As lideranças e as suas estratégias

Na política somos confrontados permanentemente com duas linguagens: a dos vencedores e dos vencidos. Nos regimes democráticos trabalhamos o diálogo numa relação de compromisso feito pela reação institucional promovida pelas lideranças que temos em cada ciclo. E assim avaliamos a qualidade da democracia que somos e construímos, tendo em vista o bem comum.

Os tempos estão no entanto caldeados por nuvens de hostilidade que confundem quem quer perceber o que se passa e fica para análise com um conjunto de falas, decisões e motivações que mais não são que expressões de radicalismo. E percebe-se a tendência: o “esclarecimento” de quem manda impõe-se a quem duvida.

Nestes momentos apela-se à negociação tendo em vista um compromisso que acautele o interesse e a estabilidade política e disso resulte m ambiente social que prime na defesa da estabilidade.

Durante o PREC tivemos seis governos provisórios entre 1974 e 1976. Era a revolução em marcha e o registo ficou explicado. Contudo o balanço geral refere que em 50 anos de democracia Portugal já conheceu 30 Governos, sendo que nos últimos 48 anos tivemos 24!

A tática e a estratégia

O balanço do 50 anos explica-nos que que somos pouco dados à definição estrutural do que interessa,  dedicando-nos antes a esta ou aquela medida/promessa/cenoura que, em cada momento da história, parece ter acolhimentos na narrativa coletiva.

Esta tendência está assimilada e em progresso com a imposição de “democracia mediática” repetida à exaustão nos canais por cabo e nas redes sociais.

E é assim que a democracia “tiktok” impõe como realidade aquilo que parece e portanto “é” – ideia peregrina que vem desde o antigo regime e agora se impõe. Estamos na tática. Perdemos a estratégia – coisa que ninguém quer falar.
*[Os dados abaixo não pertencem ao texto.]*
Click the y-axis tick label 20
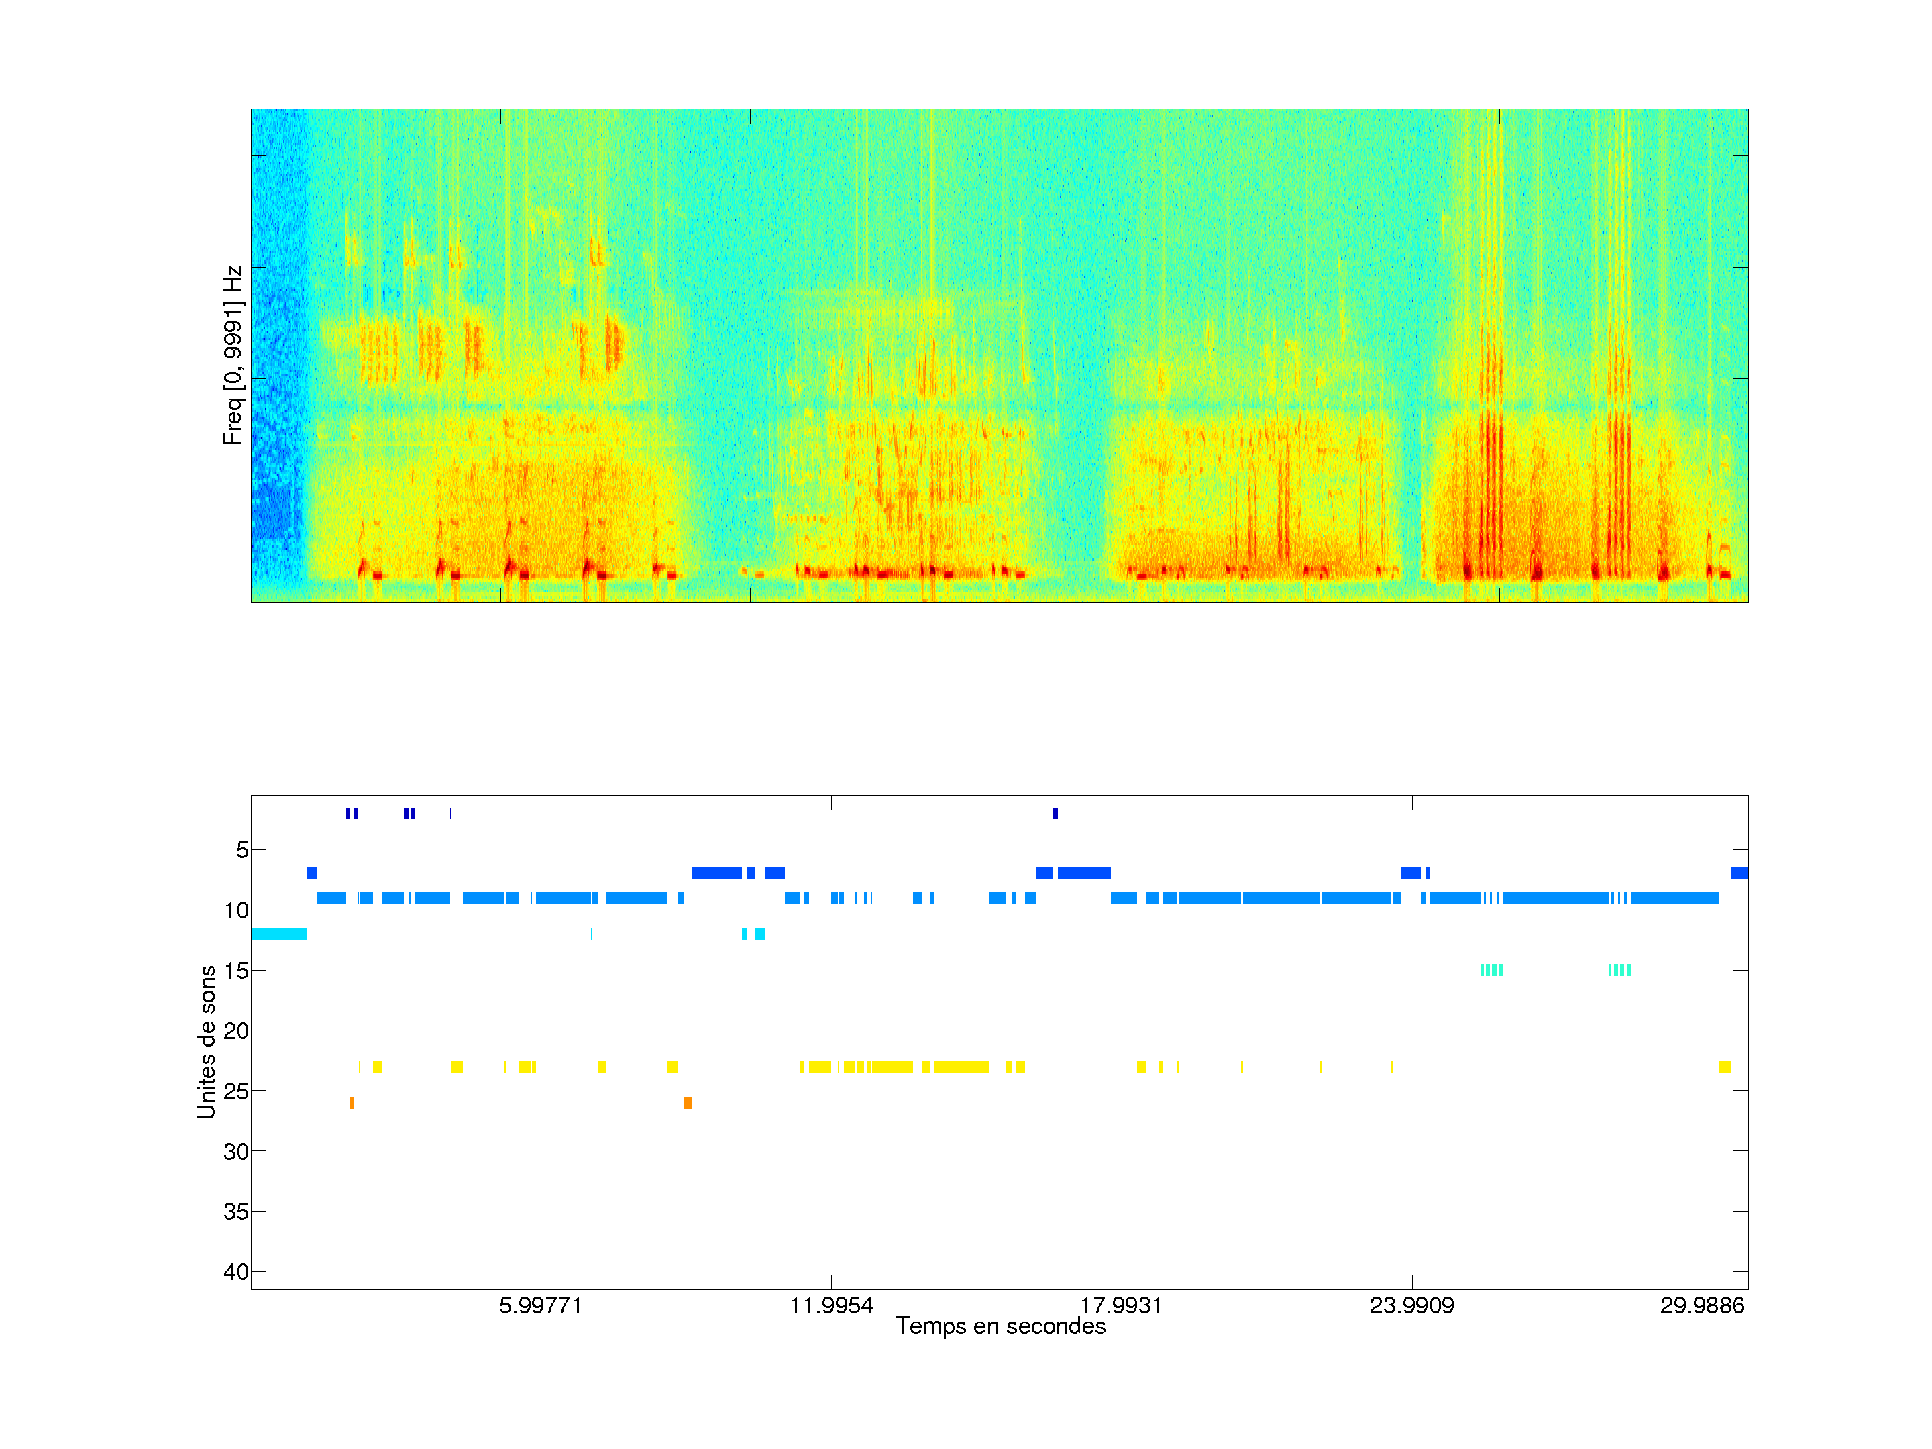This screenshot has height=1449, width=1932. pyautogui.click(x=236, y=1031)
Acontece que a linguagem em que a política atual  habita tem uma estrutura de divulgação que mais não é do que um escola de ditadores. Não é possível explicar, mas antes afirmar; querendo comentar, impõe-se a limitação dos caracteres. O convite ao like, a estratégia de divulgação apela à emoção (negativo/positiva) para produzir em massa impérios de seguidores.

Estes na ânsia da “informação” permitem aos algoritmos a informação essencial para analisarem as tendências de cada um e assim, de seguida, lhes sirvam de forma simples e adequada o “caminho” a fazer fornecendo-lhes opções “compatíveis” aos interesses de quem os controla. Que melhor descrição para falarmos de “democracia amordaçada”?

As lideranças que temos

É nesta cultura de “democracia amordaçada” que devemos olhar para a crise política que vivemos onde não encontramos nenhum compromisso para a negociação.

Em vez disso, opta-se, na primeira ou segunda oportunidade, para se jogar o destino do país numa aventura que sirva para a chamada  “clarificação política”.

Mas que “clarificação política” se todos verificamos que tudo irá ficar na mesma? E é assim que estamos confrontados com dois intérpretes que, para nossa desgraça, são portadores de um notório  “killer instinct” . É o regresso ao que escrevemos no início deste texto – a linguagem dos vencedores ou afirmação dos vencidos.

Mas o que ganham os portugueses com isso?

A política ao minuto ou a prevalência da tática

Mas tratemos daquilo que nos toca! Mereciam as instituições sociais conhecer desde finais de 2024 o acordo de cooperação para este ano.

À data ainda não há acordo assinado, apesar da informação conhecida no último conselho de ministros extraordinário – o tal do início do processo da confiança.

Registamos que, num momento de alta tensão política, entendeu o Governo disponibilizar-se para o acordo com as instituições, parecendo afinal fácil propor os novos valores.

Disponibilidade portanto para “acordar” num momento em que dá início à “campanha eleitoral” para as eleições de Maio. Prevalece assim a tática mesmo que subsistam dúvidas constitucionais na sua aplicação.

Ou temos uma corrida “last minute” até à apresentação da “moção de confiança” para assinar o acordo ou fica o Governo impossibilitado de o assinar dado que transformado em executivo de “gestão”.

E assim se adia o país na execução de medidas necessárias e prementes e se desconsideram, pelo atraso, as instituições, os seus dirigentes e os  seus trabalhadores.